Chronik/Burgenland

Wasserstand des Neusiedler Sees steigt: Warnung vor trügerischer Entspannung

Die Auswirkungen des Klimawandels auf die Region Neusiedler See sind im Zentrum einer Diskussion des Vereins "Zukunft See" am Dienstagabend in Breitenbrunn gestanden. Klimaforscherin Helga Kromp-Kolb warnte dabei vor einfachen Lösungen für komplexe Fragen. Sie brach eine Lanze für notwendige Veränderungen, die sie nicht als Verzicht bezeichnen will.

Der Wasserstand des Neusiedler Sees ist zum Start dieses Sommers viel höher als im Vorjahr - um 25 Zentimeter aktuell - und vor allem im Jahr 2022, als er seit 1965 historisch tief war. Schon würde eine "gefährliche Entwarnung" gegeben und etwa bei der Grundwasserentnahme in der Region das Gefühl von "weiter wie bisher" vermittelt, gab Tourismusmanager Alois Lang zu bedenken.

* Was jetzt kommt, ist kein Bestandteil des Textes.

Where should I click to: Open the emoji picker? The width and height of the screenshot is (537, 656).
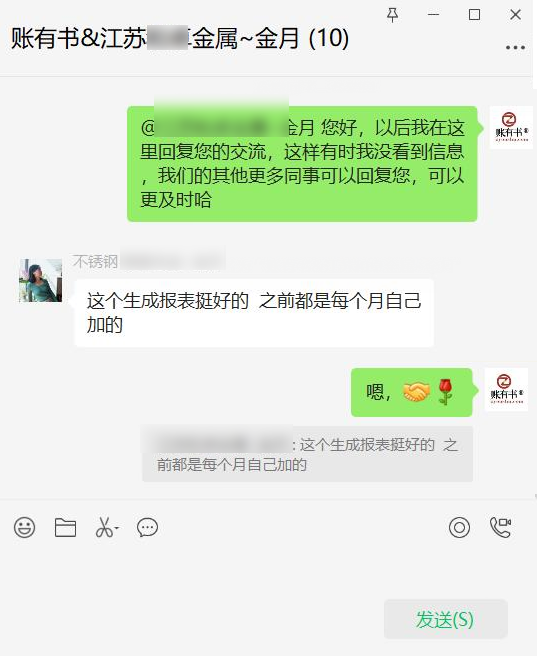(x=25, y=528)
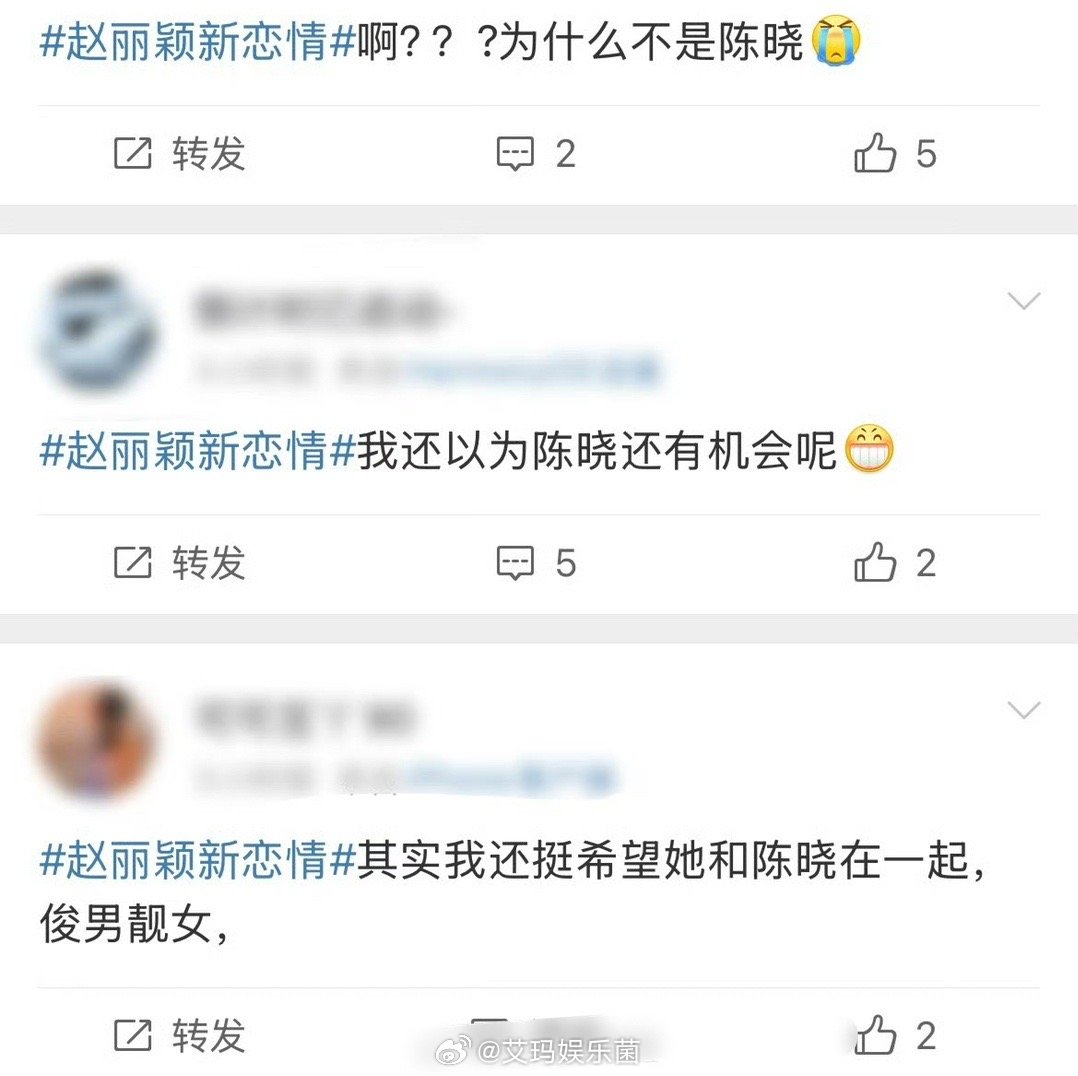Click the blue device source link on second post
The width and height of the screenshot is (1078, 1076).
coord(534,370)
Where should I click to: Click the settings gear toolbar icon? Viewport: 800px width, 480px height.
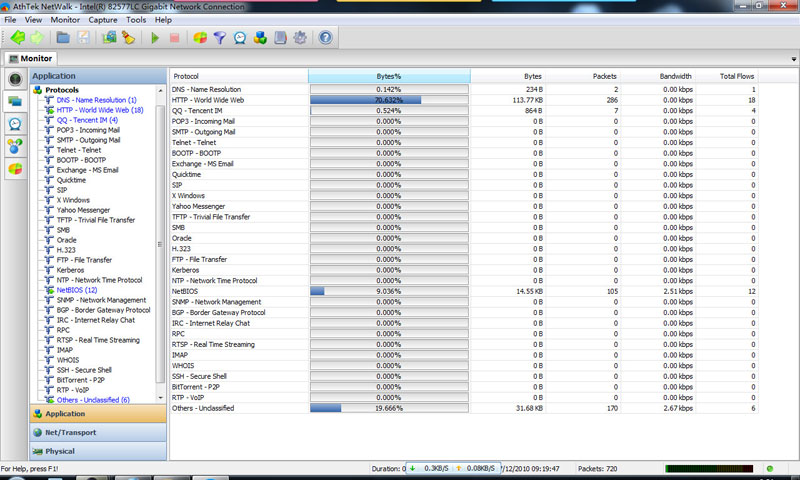(301, 38)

Gefragt nach der vom Land Burgenland geplanten Wasserzuleitung zum Neusiedler See, um den Wasserstand zu heben, verwies die Klimaforscherin darauf, dass es hierfür bei manchen "große Bedenken" gebe, "wenn man Wasser aus einem anderen Biotop rein leitet". Die Frage der Zuleitung habe es in der Vergangenheit bereits etliche Male gegeben, wurde jedoch nicht umgesetzt. 

Wirklich beurteilen wollte sie eine etwaige Zuleitung nicht, warnte jedoch: "Man muss dort, wo man sich nicht sicher ist und das System nicht vollständig kennt, vorsichtig mit Eingriffen sein. Wir neigen dazu, dass wenn wir eine Lösung für ein Problem haben, sie dann umsetzen und übersehen dabei, dass man eigentlich die Vielfalt der damit betroffenen Aspekte sehen soll."

Christian Sailer, Leiter des Hauptreferats Wasserwirtschaft im Amt der burgenländischen Landesregierung, erklärte, dass es darum geht, das Gebiet nicht weiter zu entwässern: "Jeder Wassertropfen soll in der Region gehalten werden." Die Entwässerung des Seewinkels müsse verhindert werden und er zeigte sich zuversichtlich, dass dies gelingen wird.

Bei einer etwaigen Zuleitung sei auch nicht das Ziel, den See anzufüllen, sondern Trockenzeiten in der Region zu überbrücken. Aktuell sei der Wasserstand auch auf einem Niveau, der keine Zuleitung notwendig machen würde, betonte er.

Einen Beitrag gegen den Klimawandel könne jeder leisten, so die Klimaforscherin. Von Verzicht will sie dabei nicht sprechen, sondern von Gewohnheitsänderung. Sie selbst fahre seit Jahren nicht mehr Auto und sieht darin keinen Verzicht mehr. Beim Radfahren und Öffi-Nutzen sei sie auch viel stressfreier unterwegs. Wesentlich sei das Loslassen: "Sonst ändert sich ja nichts. Wir müssen anderes probieren." 

Was das Fliegen betrifft, geht Kromp-Kolb davon aus, dass die Langstrecke zwar weiterhin bestehen wird, die Kurzstrecke jedoch von der Bahn ersetzt wird - so es endlich ein einheitliches System gebe: "Der Flieger darf nicht bequemer sein als die Bahn."

Auch Lang betonte, dass man mit einer Maßnahme die Komplexität der Probleme nicht lösen könne. Ansätze könnten etwa im nachhaltigen Tourismus, im öffentlichen Verkehr oder in der Landwirtschaft liegen.